Let's take a closer look at Verified ID. We will start with the following technical resource:
First, the background for the emergence of Verified ID is as follows:
In today’s world, our digital and physical lives are increasingly intertwined with the apps, services, and devices we use. This digital revolution opens up a world of possibilities, allowing us to connect with numerous companies and individuals in ways previously unimaginable.
However, with this increased connectivity comes a greater risk of identity theft and data breaches. These breaches can have significant impacts on both our personal and professional lives. But there is hope. Microsoft, in collaboration with various communities, has developed a decentralized identity solution that enables individuals to control their own digital identity, offering a secure and private way to manage identity data without relying on centralized authorities or intermediaries.
-> The key here is the Decentralized Identity solution. To be honest, the other concepts are a bit difficult for me to explain in more detail at my current level. Looking at this… if I had deep-dived into identity management alone, I probably wouldn’t have any trouble making a living.
I think I need to test how to use this practically and eventually gain a better understanding through hands-on experience.
Lead with open standards
Microsoft has implemented the following standards:
W3C Decentralized Identifier
W3C Verifiable Credentials
DIF Sidetree
DIF Well Known DID Configuration
DIF DID-SIOP
DIF Presentation Exchange
-> This suggests that it's not only something used in M365 but is a concept that can be integrated with other systems, similar to SSO or in a different capacity.
What is DID (Decentralized ID)?
DID is an identity management system where individuals, not central authorities or corporations, have direct control over the ownership and management of their identity information.
It ensures the integrity and security of identity information through a decentralized network rather than relying on central servers or institutions. Distributed ledger technologies, such as blockchain, are typically used, with the goal of giving individuals full control over their identity information.
So, what is Microsoft Verified ID? My understanding is that it plays the role of the issuer, verifier, and intermediary (Role Modeler).
The content explained by each item in the diagram is as follows:
1. W3C DID (Decentralized Identifier) Number
- A unique ID.
2. Trust System
- It verifies and authenticates to check DID documents.
3. MS Authenticate App
- Serves as a digital wallet. You can think of it like a wallet where the user stores their ID cards.
4. Microsoft Resolver
- An API that uses the did:web method to query and verify DIDs, returning the DDO (DID Document Object).

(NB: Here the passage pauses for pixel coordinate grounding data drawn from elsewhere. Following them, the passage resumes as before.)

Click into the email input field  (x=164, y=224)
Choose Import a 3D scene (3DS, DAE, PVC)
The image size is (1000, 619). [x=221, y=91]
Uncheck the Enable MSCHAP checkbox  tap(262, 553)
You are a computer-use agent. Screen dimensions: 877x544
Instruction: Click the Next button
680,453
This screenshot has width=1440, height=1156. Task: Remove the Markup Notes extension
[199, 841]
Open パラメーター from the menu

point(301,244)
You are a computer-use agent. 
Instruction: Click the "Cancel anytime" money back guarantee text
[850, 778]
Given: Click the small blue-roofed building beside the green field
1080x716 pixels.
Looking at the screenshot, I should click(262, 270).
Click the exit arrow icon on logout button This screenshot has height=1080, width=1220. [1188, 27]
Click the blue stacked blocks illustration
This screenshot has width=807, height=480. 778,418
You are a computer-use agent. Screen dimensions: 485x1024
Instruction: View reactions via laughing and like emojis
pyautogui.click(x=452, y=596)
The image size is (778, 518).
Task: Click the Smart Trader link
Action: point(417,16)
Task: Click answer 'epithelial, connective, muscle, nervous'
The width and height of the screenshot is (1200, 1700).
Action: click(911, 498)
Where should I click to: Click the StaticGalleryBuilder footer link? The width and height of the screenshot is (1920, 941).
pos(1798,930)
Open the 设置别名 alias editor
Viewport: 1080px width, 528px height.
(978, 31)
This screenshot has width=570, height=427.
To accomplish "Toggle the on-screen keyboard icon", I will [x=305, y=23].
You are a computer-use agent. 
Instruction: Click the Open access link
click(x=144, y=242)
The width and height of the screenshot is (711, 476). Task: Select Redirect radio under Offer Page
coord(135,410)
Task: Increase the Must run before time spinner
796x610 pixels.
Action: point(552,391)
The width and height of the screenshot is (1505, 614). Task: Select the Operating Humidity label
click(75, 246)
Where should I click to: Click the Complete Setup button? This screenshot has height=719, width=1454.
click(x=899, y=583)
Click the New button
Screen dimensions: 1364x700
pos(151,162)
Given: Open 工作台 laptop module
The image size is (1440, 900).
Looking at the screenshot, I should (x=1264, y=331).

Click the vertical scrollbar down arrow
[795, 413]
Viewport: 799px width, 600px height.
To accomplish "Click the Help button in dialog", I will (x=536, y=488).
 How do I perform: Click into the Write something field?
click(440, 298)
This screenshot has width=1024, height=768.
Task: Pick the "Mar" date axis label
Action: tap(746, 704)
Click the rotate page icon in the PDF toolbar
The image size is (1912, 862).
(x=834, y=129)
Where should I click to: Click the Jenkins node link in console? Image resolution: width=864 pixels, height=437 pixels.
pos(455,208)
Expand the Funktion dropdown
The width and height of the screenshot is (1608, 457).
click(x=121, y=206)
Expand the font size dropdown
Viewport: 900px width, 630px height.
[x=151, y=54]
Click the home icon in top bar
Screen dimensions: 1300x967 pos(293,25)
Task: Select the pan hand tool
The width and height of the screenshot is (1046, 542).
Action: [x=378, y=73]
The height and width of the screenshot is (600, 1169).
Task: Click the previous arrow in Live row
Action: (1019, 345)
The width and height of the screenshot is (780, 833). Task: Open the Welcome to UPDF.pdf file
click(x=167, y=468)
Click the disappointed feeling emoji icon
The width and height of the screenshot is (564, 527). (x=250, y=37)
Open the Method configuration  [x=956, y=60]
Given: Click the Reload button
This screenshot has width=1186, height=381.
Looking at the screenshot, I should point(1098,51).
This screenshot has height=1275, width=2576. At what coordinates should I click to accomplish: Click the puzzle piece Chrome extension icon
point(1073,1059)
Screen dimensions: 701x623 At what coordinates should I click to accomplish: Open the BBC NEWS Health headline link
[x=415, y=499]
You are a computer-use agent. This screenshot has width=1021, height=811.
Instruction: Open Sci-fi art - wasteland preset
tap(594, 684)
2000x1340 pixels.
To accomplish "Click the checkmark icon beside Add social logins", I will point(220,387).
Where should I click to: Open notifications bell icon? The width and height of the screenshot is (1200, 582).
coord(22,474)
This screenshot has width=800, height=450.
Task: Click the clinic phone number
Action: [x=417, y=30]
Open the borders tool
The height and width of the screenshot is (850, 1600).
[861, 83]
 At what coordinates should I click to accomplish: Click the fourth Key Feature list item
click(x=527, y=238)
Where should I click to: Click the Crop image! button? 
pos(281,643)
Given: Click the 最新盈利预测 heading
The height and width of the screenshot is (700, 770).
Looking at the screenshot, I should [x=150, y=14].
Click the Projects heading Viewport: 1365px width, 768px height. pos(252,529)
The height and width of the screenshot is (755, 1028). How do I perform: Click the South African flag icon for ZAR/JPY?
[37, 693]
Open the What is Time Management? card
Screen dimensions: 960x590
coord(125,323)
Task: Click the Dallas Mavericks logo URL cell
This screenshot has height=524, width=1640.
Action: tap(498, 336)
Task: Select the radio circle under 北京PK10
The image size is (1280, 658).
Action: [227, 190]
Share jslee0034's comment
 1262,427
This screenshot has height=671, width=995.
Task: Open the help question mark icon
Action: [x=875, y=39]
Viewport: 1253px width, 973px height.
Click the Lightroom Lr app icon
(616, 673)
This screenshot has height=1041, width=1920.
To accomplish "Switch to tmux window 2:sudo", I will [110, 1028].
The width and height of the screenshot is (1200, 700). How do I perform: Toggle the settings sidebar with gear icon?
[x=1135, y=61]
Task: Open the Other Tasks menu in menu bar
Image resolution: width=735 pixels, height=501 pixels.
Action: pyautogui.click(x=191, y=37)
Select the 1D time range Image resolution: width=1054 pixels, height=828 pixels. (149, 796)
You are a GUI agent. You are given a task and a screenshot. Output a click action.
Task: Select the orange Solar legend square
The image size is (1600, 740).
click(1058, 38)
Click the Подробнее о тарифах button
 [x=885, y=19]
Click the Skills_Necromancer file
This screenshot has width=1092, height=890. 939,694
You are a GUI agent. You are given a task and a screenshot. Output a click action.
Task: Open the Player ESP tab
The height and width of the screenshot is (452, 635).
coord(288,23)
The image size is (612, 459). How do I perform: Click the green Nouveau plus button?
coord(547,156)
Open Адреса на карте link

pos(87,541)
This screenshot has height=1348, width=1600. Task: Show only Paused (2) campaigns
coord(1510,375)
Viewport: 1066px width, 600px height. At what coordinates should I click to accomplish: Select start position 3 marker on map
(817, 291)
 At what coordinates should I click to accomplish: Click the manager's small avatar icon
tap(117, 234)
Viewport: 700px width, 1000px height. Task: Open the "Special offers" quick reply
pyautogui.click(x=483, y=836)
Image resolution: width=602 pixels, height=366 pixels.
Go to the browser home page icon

5. Microsoft Entra Verified ID API
- A REST API for issuing and verifying W3C Verifiable Credentials, signed using the did:web method, through Azure’s issuance and verification services.
In order to cover this flow in detail, it seems necessary to build a concrete sample environment to fully understand it.
Once I’ve built a sample, posted about it, and gained a reasonable understanding, I will update this post accordingly.